Description of the task: Each entry below must be repeated exactly. Leave the pictures out of it.
BEGIN The data
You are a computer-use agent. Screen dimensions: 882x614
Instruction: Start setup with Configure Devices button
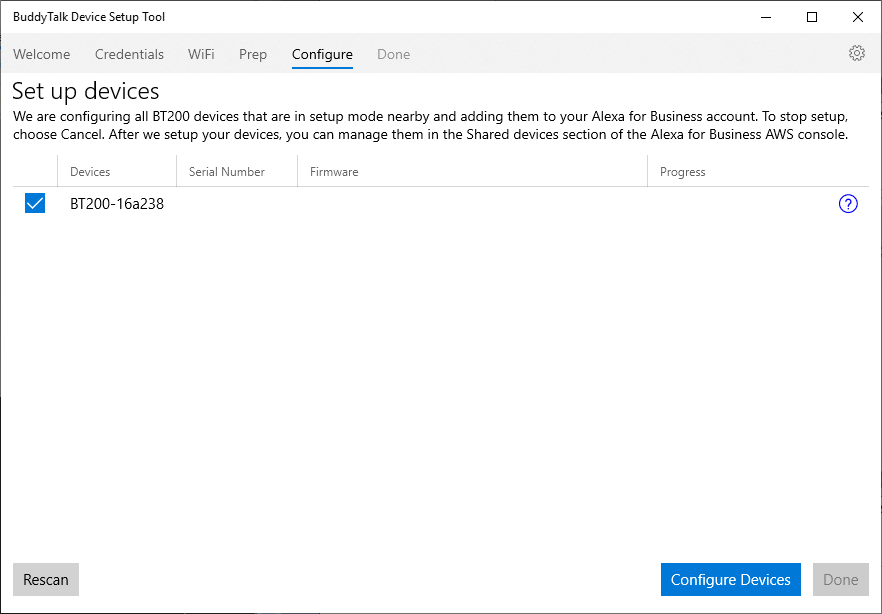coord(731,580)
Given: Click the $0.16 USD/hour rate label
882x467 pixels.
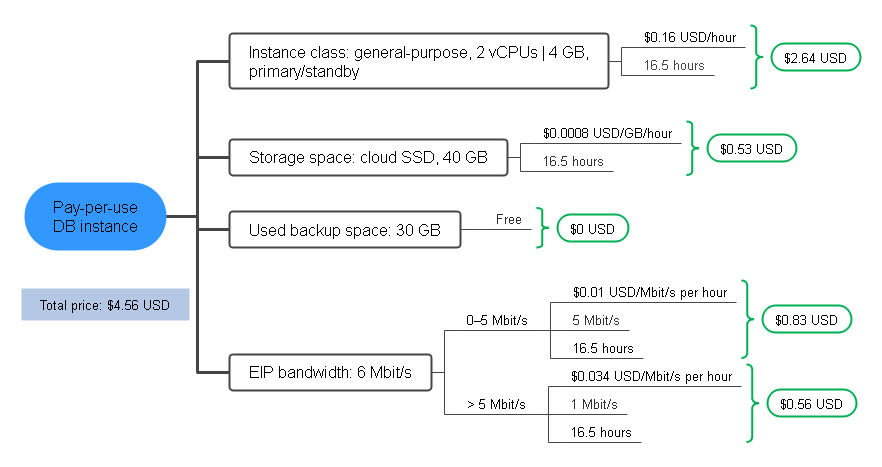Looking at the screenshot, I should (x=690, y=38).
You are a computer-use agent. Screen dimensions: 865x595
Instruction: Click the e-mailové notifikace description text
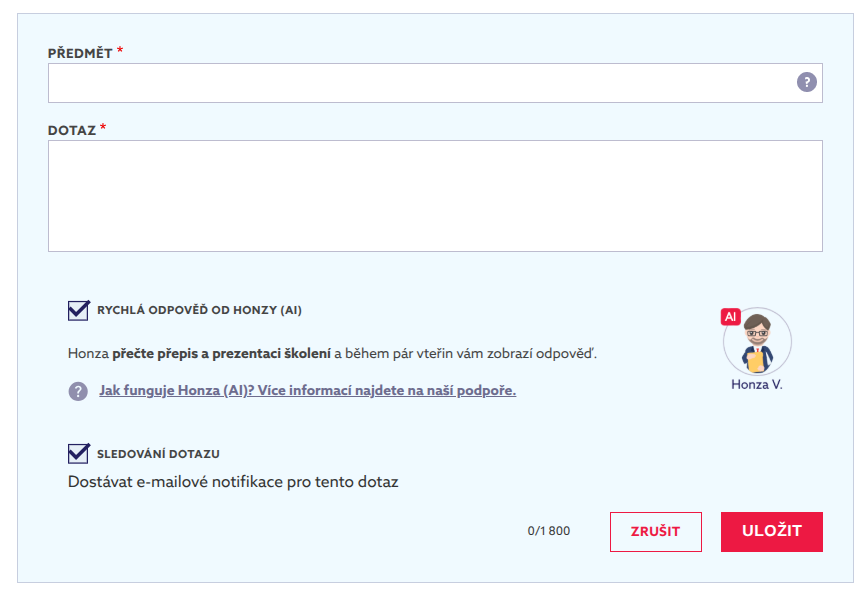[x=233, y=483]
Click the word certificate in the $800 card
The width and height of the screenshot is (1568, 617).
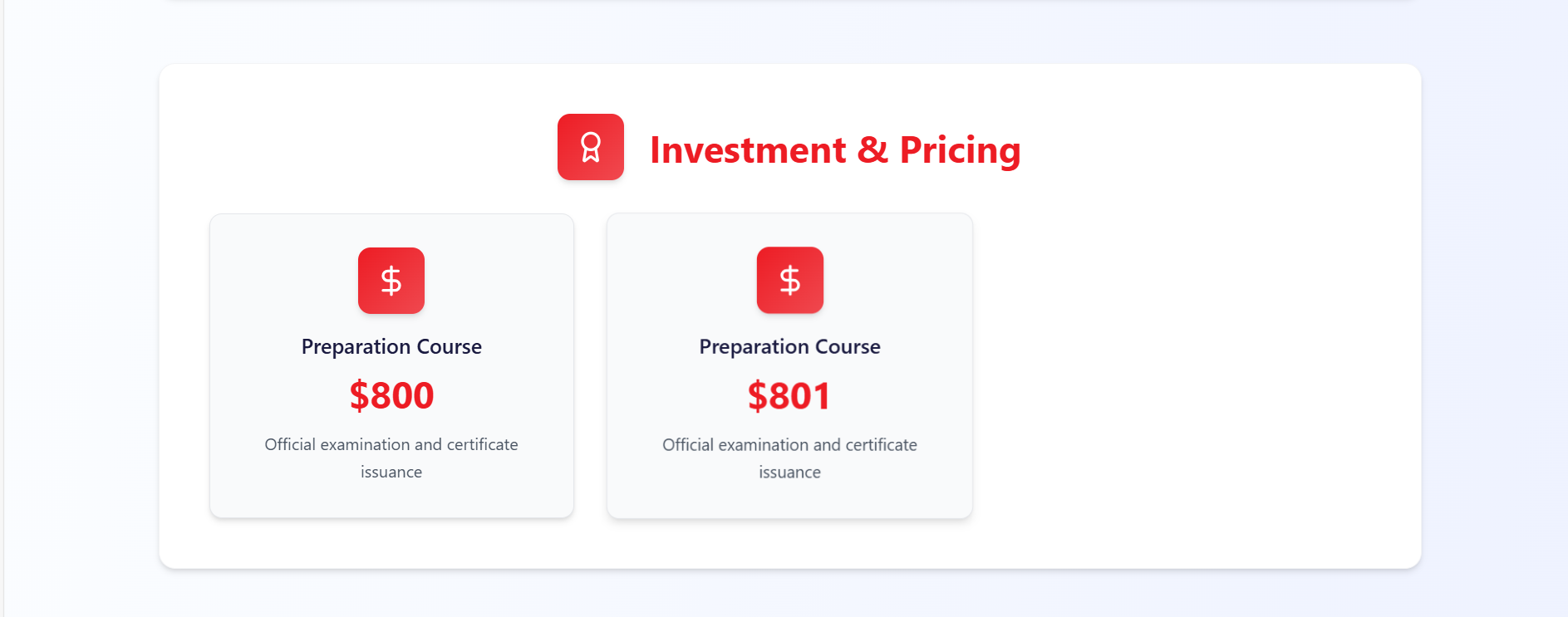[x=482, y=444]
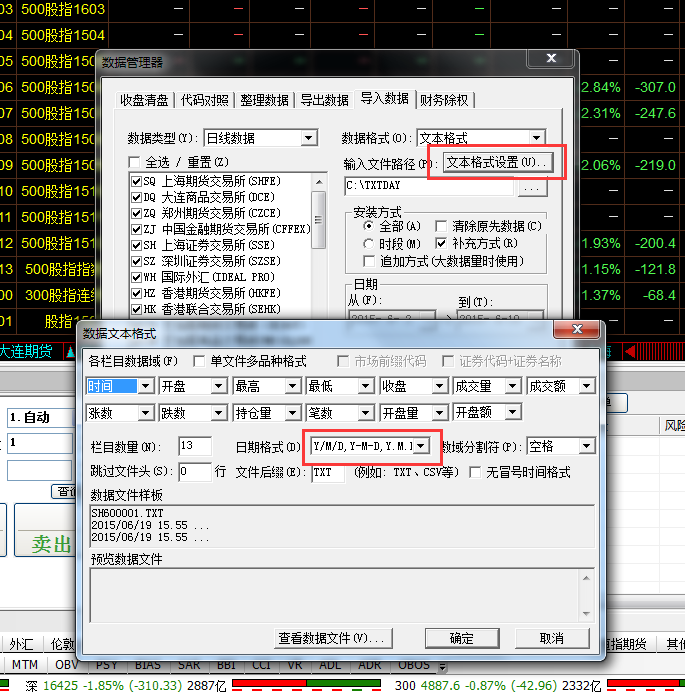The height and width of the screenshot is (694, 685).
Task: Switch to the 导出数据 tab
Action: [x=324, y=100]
END The data
Answer space:
You are a computer-use agent. Screen dimensions: 882x614
Instruction: Start setup with Configure Devices button
coord(731,580)
Given: Click the $0.16 USD/hour rate label
882x467 pixels.
Looking at the screenshot, I should (x=690, y=38).
You are a computer-use agent. Screen dimensions: 865x595
Instruction: Click the e-mailové notifikace description text
[x=233, y=483]
Click the word certificate in the $800 card
The width and height of the screenshot is (1568, 617).
[x=482, y=444]
The height and width of the screenshot is (694, 685).
Task: Switch to the 导出数据 tab
Action: [x=324, y=100]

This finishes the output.